═══ ENTRIES SUPPLIED

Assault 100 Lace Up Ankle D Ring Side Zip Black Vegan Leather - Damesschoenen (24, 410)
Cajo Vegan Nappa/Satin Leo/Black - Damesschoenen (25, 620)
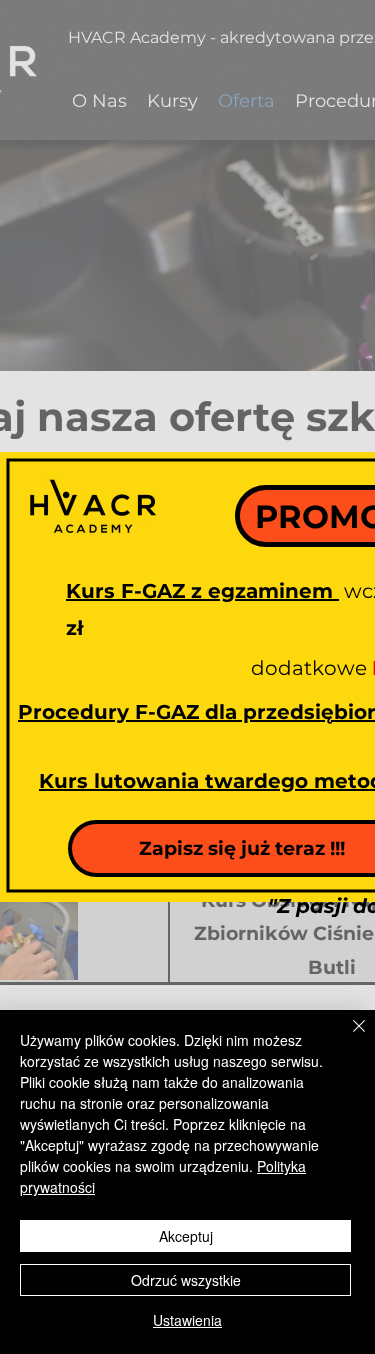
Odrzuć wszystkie (186, 1280)
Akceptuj (186, 1236)
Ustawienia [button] (187, 1320)
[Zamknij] (347, 1038)
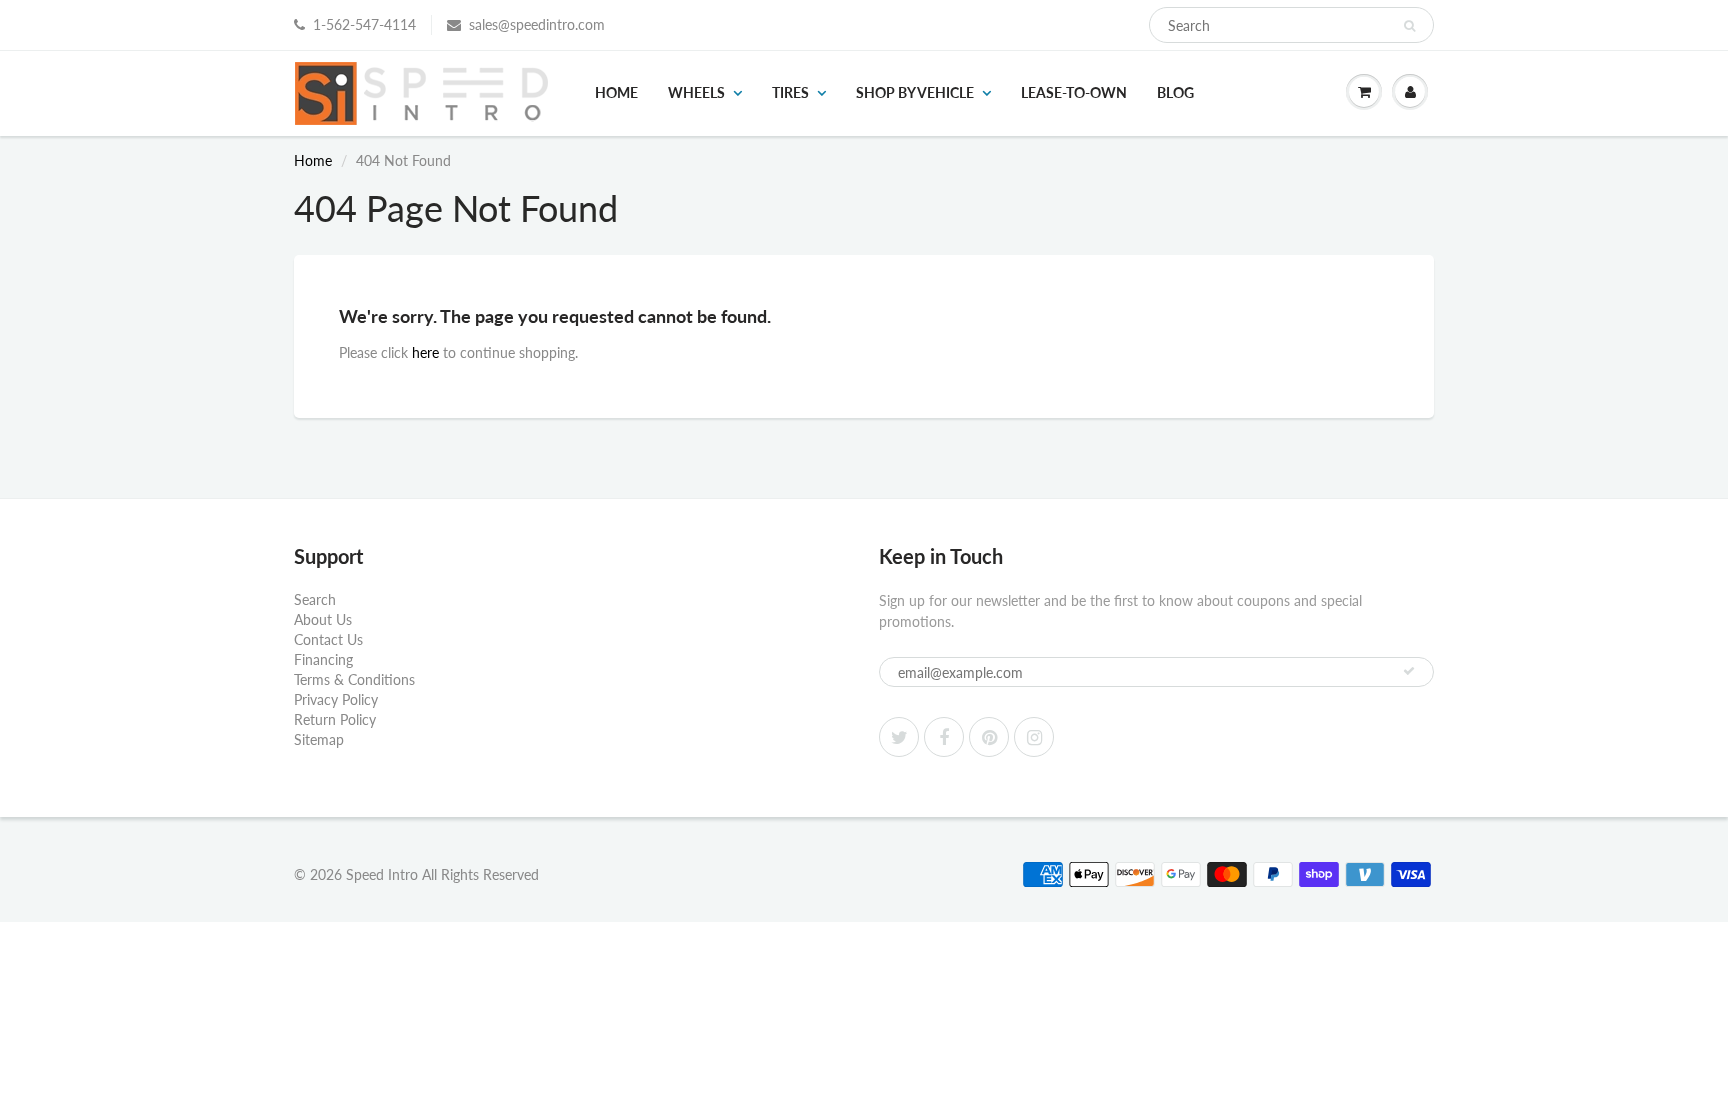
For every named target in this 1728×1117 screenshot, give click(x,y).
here (425, 352)
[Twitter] (899, 737)
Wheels (696, 92)
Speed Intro (382, 874)
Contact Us (328, 639)
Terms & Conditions (354, 679)
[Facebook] (944, 737)
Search (315, 599)
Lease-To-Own (1074, 92)
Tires (790, 92)
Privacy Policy (336, 699)
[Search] (1409, 26)
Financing (323, 659)
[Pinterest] (989, 737)
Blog (1175, 92)
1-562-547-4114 (364, 24)
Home (616, 92)
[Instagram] (1034, 737)
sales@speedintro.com (537, 24)
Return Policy (335, 719)
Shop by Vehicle (915, 92)
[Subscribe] (1409, 671)
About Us (323, 619)
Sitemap (319, 739)
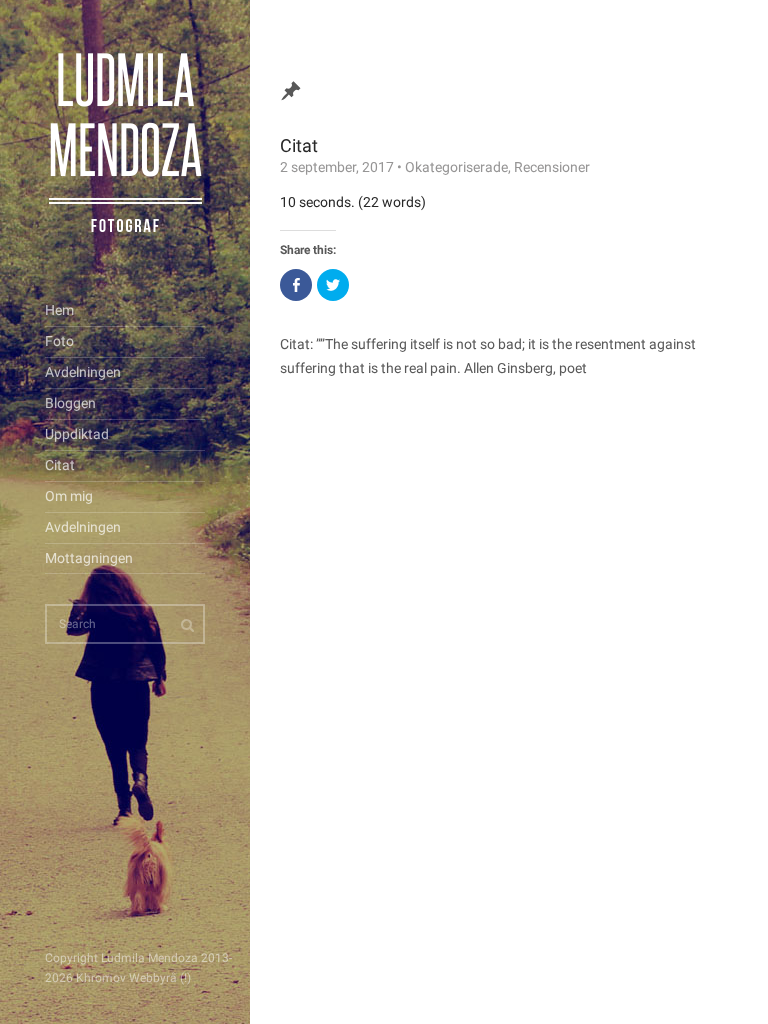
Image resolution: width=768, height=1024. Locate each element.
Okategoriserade (456, 167)
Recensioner (552, 167)
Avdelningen (83, 372)
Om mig (69, 496)
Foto (59, 341)
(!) (185, 978)
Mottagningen (89, 558)
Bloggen (70, 403)
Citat (60, 465)
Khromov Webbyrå (126, 978)
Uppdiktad (77, 434)
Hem (59, 310)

══════

THE PROBLEM: Render the records above as a numbered list, skipping any blank lines and leaving out the picture lines.

RESULT OF THIS TASK:
1. Assault 100 Lace Up Ankle D Ring Side Zip Black Vegan Leather - Damesschoenen (24, 410)
2. Cajo Vegan Nappa/Satin Leo/Black - Damesschoenen (25, 620)
3. Odrzuć wszystkie (186, 1280)
4. Akceptuj (186, 1236)
5. Ustawienia [button] (187, 1320)
6. [Zamknij] (347, 1038)
7. For every named target in this 1728×1117 screenshot, give click(x,y).
8. here (425, 352)
9. [Twitter] (899, 737)
10. Wheels (696, 92)
11. Speed Intro (382, 874)
12. Contact Us (328, 639)
13. Terms & Conditions (354, 679)
14. [Facebook] (944, 737)
15. Search (315, 599)
16. Lease-To-Own (1074, 92)
17. Tires (790, 92)
18. Privacy Policy (336, 699)
19. [Search] (1409, 26)
20. Financing (323, 659)
21. [Pinterest] (989, 737)
22. Blog (1175, 92)
23. 1-562-547-4114 (364, 24)
24. Home (616, 92)
25. [Instagram] (1034, 737)
26. sales@speedintro.com (537, 24)
27. Return Policy (335, 719)
28. Shop by Vehicle (915, 92)
29. [Subscribe] (1409, 671)
30. About Us (323, 619)
31. Sitemap (319, 739)
32. Image resolution: width=768, height=1024. Locate each element.
33. Okategoriserade (456, 167)
34. Recensioner (552, 167)
35. Avdelningen (83, 372)
36. Om mig (69, 496)
37. Foto (59, 341)
38. (!) (185, 978)
39. Mottagningen (89, 558)
40. Bloggen (70, 403)
41. Citat (60, 465)
42. Khromov Webbyrå (126, 978)
43. Uppdiktad (77, 434)
44. Hem (59, 310)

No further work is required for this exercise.